» **Exercise instructions**
Go through the records below and write each one out again unchanged.

» **Material provided**

========================================================================

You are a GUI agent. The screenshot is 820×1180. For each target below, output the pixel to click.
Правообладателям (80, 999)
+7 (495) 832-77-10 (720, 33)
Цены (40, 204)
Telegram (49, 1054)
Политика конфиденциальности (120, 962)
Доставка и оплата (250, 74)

========================================================================

» **Exercise answer**
You are a GUI agent. The screenshot is 820×1180. For each target below, output the pixel to click.
Правообладателям (80, 999)
+7 (495) 832-77-10 (720, 33)
Цены (40, 204)
Telegram (49, 1054)
Политика конфиденциальности (120, 962)
Доставка и оплата (250, 74)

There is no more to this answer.